Franco Morbidelli a Misano ha ritrovato una competitività sui livelli del 2025, una velocità (dimostrata in prova) che troppe volte nel corso di questa stagione gli è mancata. Venerdì aveva chiuso le Prequalifiche in quinta posizione, sciorinava un passo gara da top five, poi in serata una doccia ghiacciata a cui ormai è abituato l’ha investito: long lap penalty da scontare nella gara di domenica per impeding su Enea Bastianini nel corso delle Prequalifiche. Sabato mattina, prima della Q2, la regia internazionale ha trasmesso l’episodio, ripescandolo da una telecamera di servizio del tracciato. Si nota Franco in traiettoria nella sezione veloce successiva al Curvone ed Enea che, da dietro, sopraggiunge rapido, quindi rallenta e infine vistosamente si sbraccia. Morbidelli, seduto ai box, ha guardato il replay sui monitor, sorridendo amaro e scuotendo la testa. Poi è sceso in pista, ha agguantato un’ottava posizione in qualifica, una dodicesima sotto la bandiera a scacchi della Sprint Race. Contestualmente, ha pubblicato sui social un post in cui si è colpevolizzato, con autoironia: l’ultima foto del carosello ritrae Mario Balotelli ai tempi del Manchester City che esulta mostrando la maglia “Why Always Me?!”.
Franco, in maniera intelligente, ha sfruttato la sua recidiva per suggerire alcuni accorgimenti utili a risolvere un problema fondamentalmente di sicurezza. La premessa è chiara: io sono deficitario nel gestire queste situazioni, ho difficoltà, ma forse qualcosa in più per aiutare me e gli altri si può fare. Su Instagram ha proposto di cogliere l’esempio della Formula Uno, tra bandiere blu, messaggi radio e scritte sul dashboard. Al termine del sabato di Misano, ai microfoni dei giornalisti, ha approfondito ulteriormente la sua idea: “Quando guardo la Formula 1 vedo che tramite la radio i piloti sono sempre molto informati nei loro giri lenti. Fanno meno giri lenti rispetto a noi ma sono sempre molto informati sui piloti che stanno arrivando dietro, sulla distanza che devono tenere.
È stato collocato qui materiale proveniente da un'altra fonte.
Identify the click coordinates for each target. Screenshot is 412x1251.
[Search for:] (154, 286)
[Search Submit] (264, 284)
E mi fa sorridere perché loro hanno gli specchietti, sono su 4 ruote, mentre noi siamo su due ruote, non abbiamo gli specchietti, ma dobbiamo girarci sempre prontamente per essere disposti a toglierci di mezzo quando uno sta arrivando. Io sono totalmente d'accordo su questa cosa, che bisogna togliersi di mezzo quando uno sta arrivando. So anche che a me riesce molto difficile, perché appunto ti devi girare, stai andando forte, arrivano altre moto, insomma devi controllare molte cose. E quindi un messaggio sul dashboard, il messaggio radio, le bandiere blu, permetterebbero di risolvere questo fastidioso problema per i piloti. Dà fastidio fare un tipo di performance e poi dover perdere delle posizioni in qualifica o dover fare un long lap penalty in gara per un fallo di gioco, però…”.
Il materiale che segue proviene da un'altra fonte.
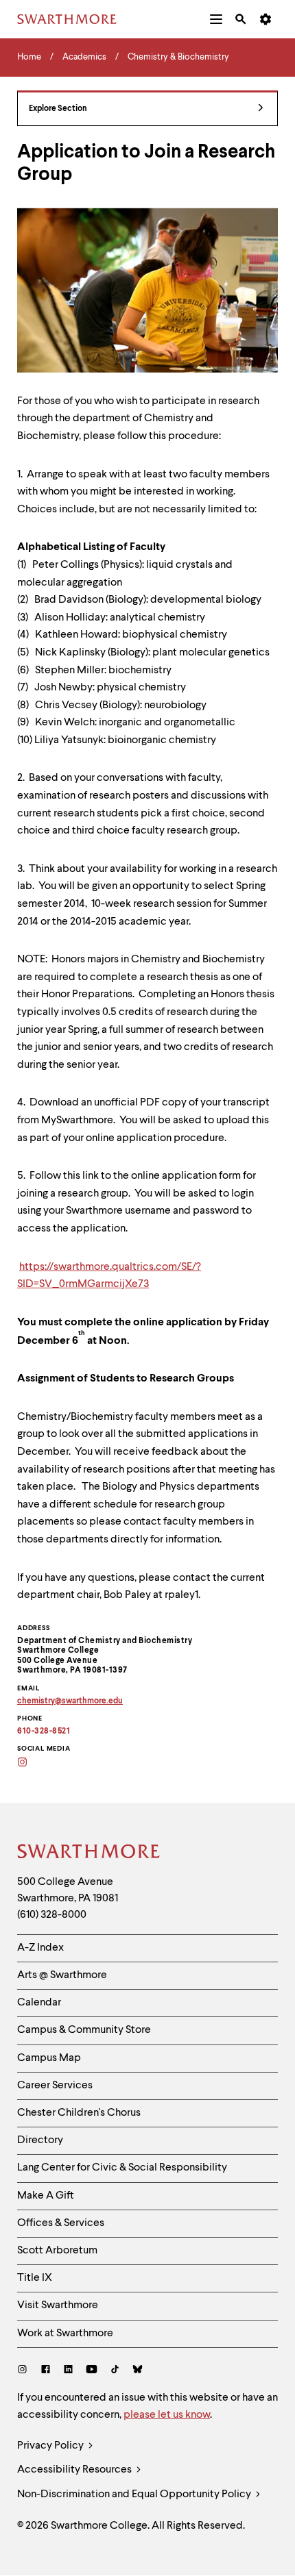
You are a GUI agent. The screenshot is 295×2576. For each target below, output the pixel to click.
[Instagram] (25, 2371)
Viene interrotto da altre domande insistenti sullo stesso tasto dolente. Contesta che l’episodio con Bastianini non si sia verificato nei minuti caldi del time attack delle Prequalifiche, lasciando intuire che la Direzione Gara con lui, adesso, adotta sempre per la sanzione più pesante: “Fino a pochi anni fa la penalità comprendeva gli ultimi 20 minuti delle Prequalifiche e le qualifiche. Io sono molto d'accordo sul dare penalità quando si rovina la performance nei momenti finali di quelle sessioni, perché il pilota ha quella chance lì per fare il tempo, non ne avrà un'altra”. Alla terza domanda sull’argomento, l’addetto stampa del Team VR46 avrebbe preferito si cambiasse rotta, ma Franco si è imposto: “No, no, io accetto, accetto altre domande. Rispondiamo”. Poi ha chiarito con tono fermo e serio la sua posizione: “Ve lo dico, io sono più stupido degli altri piloti, meno furbo in queste situazioni. Però questa dovrebbe essere una regola a prova di stupido. Soprattutto per la sicurezza. Se invece è per giocare, allora più uno è stupido, più uno paga. E siamo tutti d'accordo”.
Questo è Franco Morbidelli. Puro, limpido, dritto al punto, anche in un mare torbido di fastidi. In una stagione in cui non ha mai smesso di annaspare tra le difficoltà, Misano – la sua ultima gara di casa in MotoGP – poteva essere una parentesi felice. Invece pochi istanti di disattenzione hanno inficiato tutto: “La gara della domenica ormai è andata. Con un long lap e con il tipo di performance che ho di solito in gara, nella gara lunga, non so se riusciremo ad arrivare a punti”. Noi, saremmo felici di raccontare un’altra storia.